Ethan’s apartment is on the third floor of an industrial building on a tree-lined street. There’s a stack of mail waiting for him on the table outside his door because the last time he left, he thought he was just visiting his parents for a few days. He opens his door and we walk into a large kitchen with stainless steel counters. There’s a single coffee mug by the sink and I resist the urge to race around in search of his mess.
His phone rings as soon as we’ve closed the door. “Hey, Barb,” he says. “Yeah, I’ve been in Beechwood. I’m just here for the night.” He grabs a dish towel and starts drying the dogs off. “For how long? No. Barb. Do not get on a ladder. I’ll be right there.”
He hangs up and pulls a nine-volt battery out of a tidy kitchen drawer. “I’ve got to go change the battery on Barb’s smoke alarm. It’s been chirping for two days, and she’s just been waiting to hear me walking around my apartment.” He shakes his head. “Let me get you something dry.”
“Okay, thanks,” I say, and I notice I am clutching my hands. I don’t know how to act, alone in this apartment with this man about whom I have way too many feelings.
He unleashes the dogs, and Brenda follows him into his room. The interior walls of the apartment are exposed brick, and a full wall of windows looks out over the street. His taste is simple: a rust-colored couch, a Lucite coffee table, a plush cream-colored rug. Once again, I try to imagine how this Catherine person ever decided she didn’t want to wake up here with this man every single day.
He comes back in sweatpants and a dry T-shirt, the top of his hair still a little wet. He hands me a stack of clothes—plaid pajama bottoms, a blue T-shirt, and thick socks. “Go ahead and change in there. I’ll be right back.
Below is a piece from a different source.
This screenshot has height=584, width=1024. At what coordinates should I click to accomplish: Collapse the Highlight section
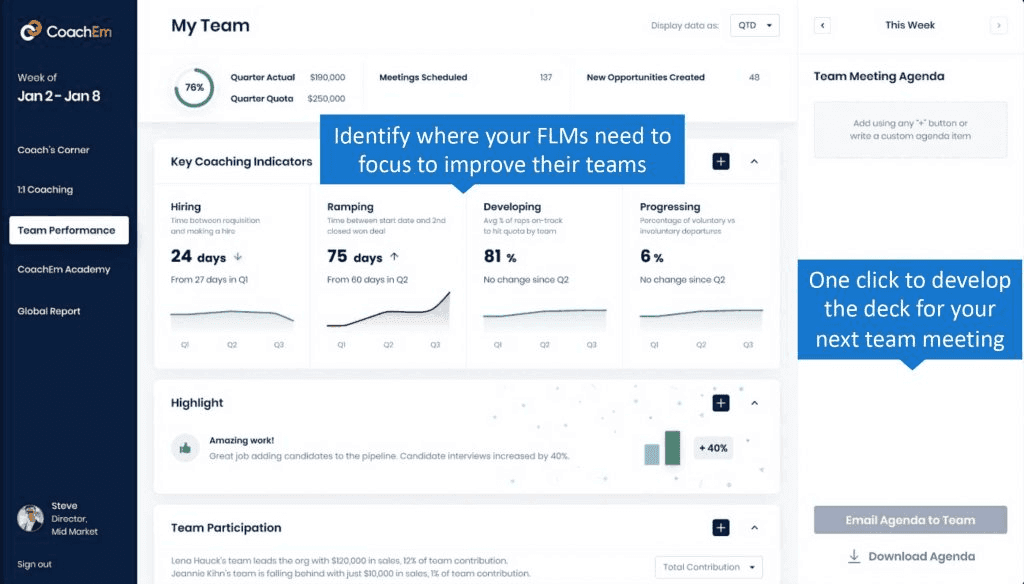pos(754,403)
Leave your stuff, I’ll throw it in the dryer.” He reaches out, as if he’s going to kiss me goodbye, but then doesn’t.
I walk into his bedroom and take a deep breath against the closed door. His bed is covered with a dark gray duvet and there’s a brown leather chair in the corner with not one piece of laundry on it. I undress in the en suite bathroom and put on his cozy clothes. I towel-dry my hair, roll up the pajamas at the waist to keep them from falling down, and give in to the fact that I’m not going to turn this look into something attractive.
I turn my back on my reflection and whisper, “Mom. I’m sleeping here. With him. Are you following this?” She doesn’t reply. I start pacing, one step in each direction. “I’m having feelings, Mom. Feelings!” The least she could do is chime in right now with a little encouragement. But, nothing. “Okay, fine, don’t answer. I don’t know what’s going to happen here. But don’t watch.” And she laughs, the big Massa-Cheez-Its laugh, and that makes me laugh too. I roll my wet clothes into a neat pile and carefully conceal my Costco underwear and my beige bra between my shorts and my T-shirt. He doesn’t need to see that again.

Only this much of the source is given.